Giter Site home page Giter Site logo

tunib-electra's Introduction

TUNiB-Electra

We release several new versions of the ELECTRA model, which we name TUNiB-Electra. There are two motivations. First, all the existing pre-trained Korean encoder models are monolingual, that is, they have knowledge about Korean only. Our bilingual models are based on the balanced corpora of Korean and English. Second, we want new off-the-shelf models trained on much more texts. To this end, we collected a large amount of Korean text from various sources such as blog posts, comments, news, web novels, etc., which sum up to 100 GB in total.

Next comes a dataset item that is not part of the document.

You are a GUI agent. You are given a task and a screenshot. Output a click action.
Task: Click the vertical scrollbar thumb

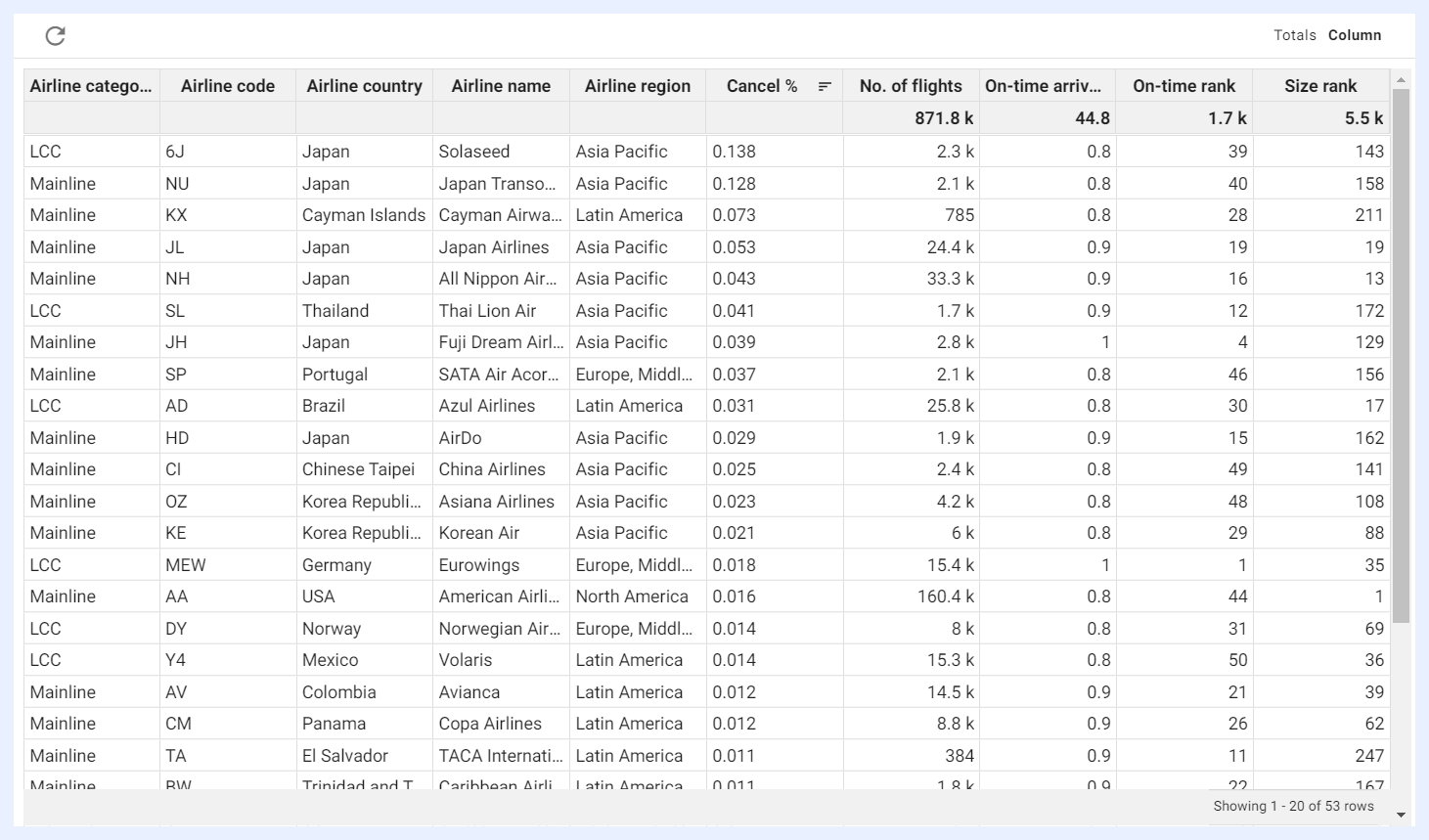point(1401,356)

You can use TUNiB-Electra with the Hugging Face transformers library.

What's New:

How to use

You can use this model directly with transformers library:

from transformers import AutoModel, AutoTokenizer

# Small Model (Korean-English bilingual model)
tokenizer = AutoTokenizer.from_pretrained('tunib/electra-ko-en-small')
model = AutoModel.from_pretrained('tunib/electra-ko-en-small')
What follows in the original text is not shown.